Debuting at London’s Donmar Warehouse last August, “Blindness” is among the first pieces of in-person theater to be born from the pandemic.

Simon Stephens, the Tony-winning playwright who began his somewhat destiny-driven adaptation of “Blindness” three years ago, says the work in its current form is theater, which matters most: “It’s one place. It’s one time. You’ve got to go somewhere. There’s the commitment of the journey across the city. And it’s a congregation of strangers.”

Of course, that definition continues to strain what is possible for American producers. “The only way this production can happen is because of the way it is presented,” said Roth, resolutely affirming that “it’s not safe yet to have actors and audiences.”

Vaccinations, she said, are essential for Broadway’s reopening, noting the city’s recent commitment to a vaccination site for theater workers. “The big question is the safety protocols” she said. “It’s not about rules and regulations. It’s about whether you can safely present something to enough people to make it worth your while.”
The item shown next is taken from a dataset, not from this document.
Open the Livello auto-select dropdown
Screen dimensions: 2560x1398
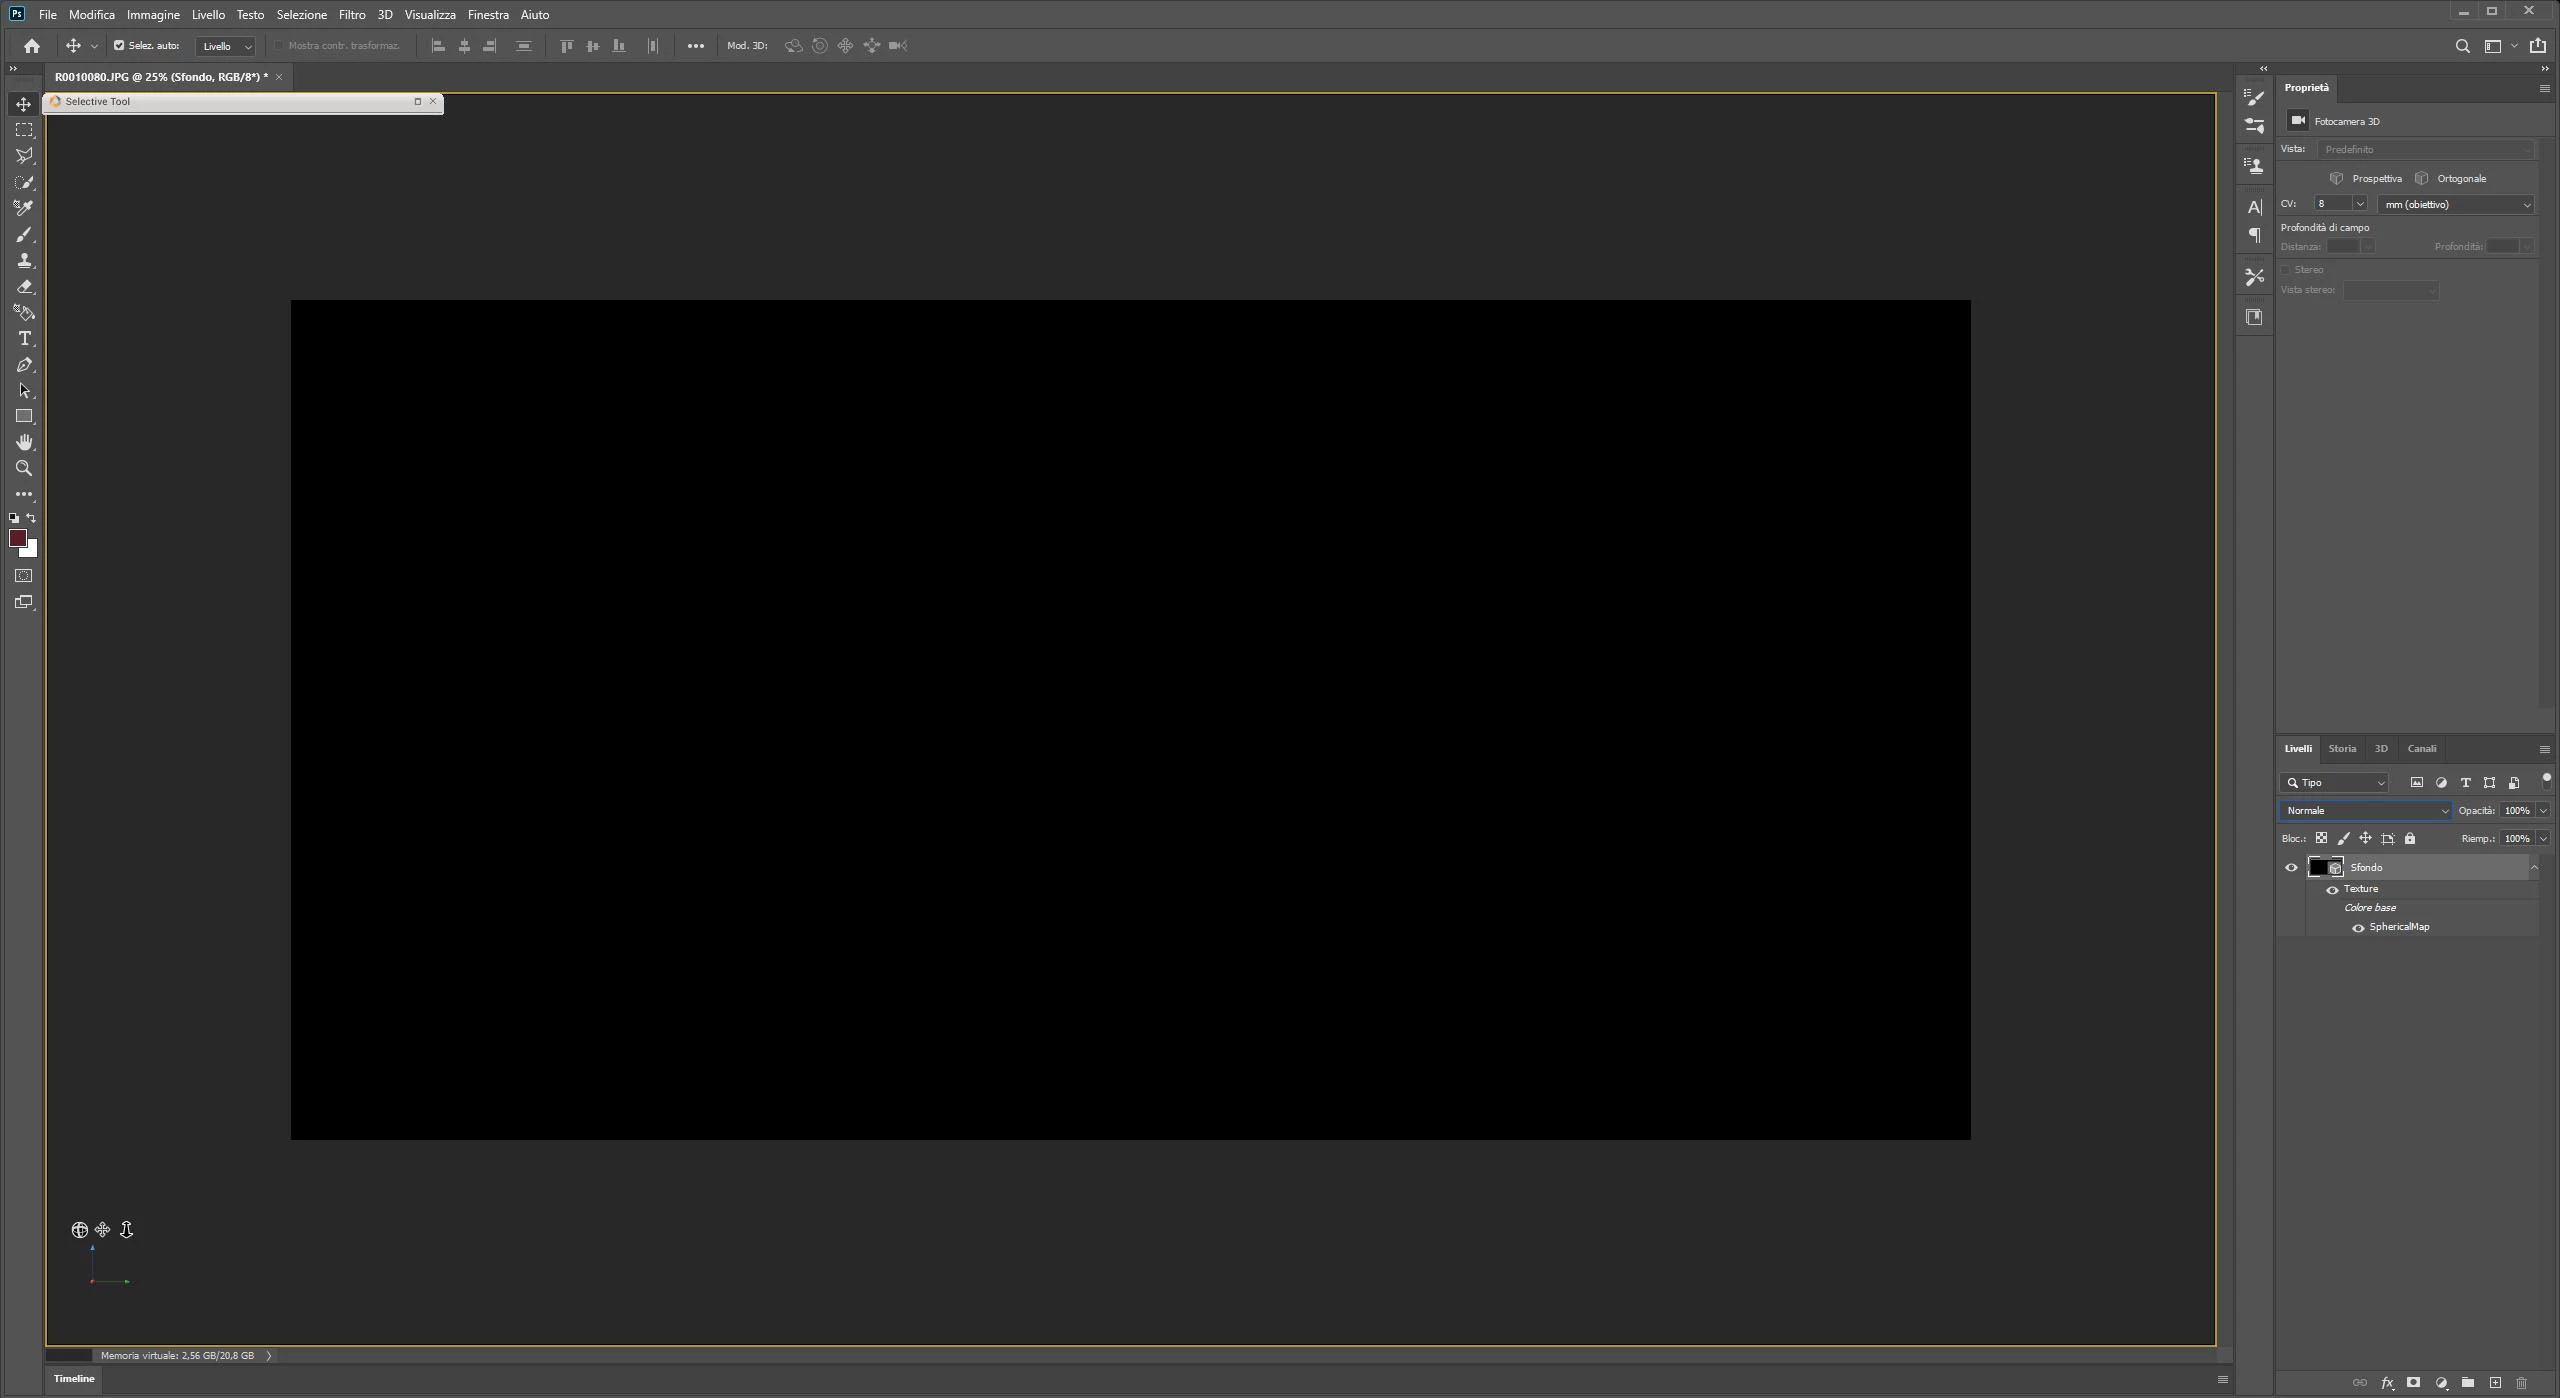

“Blindness” is not an escapist take to usher audience members back to the theater. It is, as Stephens admits, at times a terrifying experience, plunging the audience into darkness to understand how people come together in survival.

“It’s about the possibility of recovery. It’s predicated on that possibility,” he said. “It’s about somebody who survives and recovers from something unimaginable, and to tell a story about extraordinary recovery just as we stand at the foothills of our own is a hopeful provocation.”

For Roth, who has worked with the city and state to mount a safe production, seating just 86 at a time, the question remains whether provoking audiences in such a way will bring them back to the theater.

“We can’t just open the doors and expect thousands of people to line up,” she said. “Not everyone is feeling that yet. But I think there are enough people that are.”

“This is a unique way to tell a story, I agree,” she allowed. “But it has everything we need.”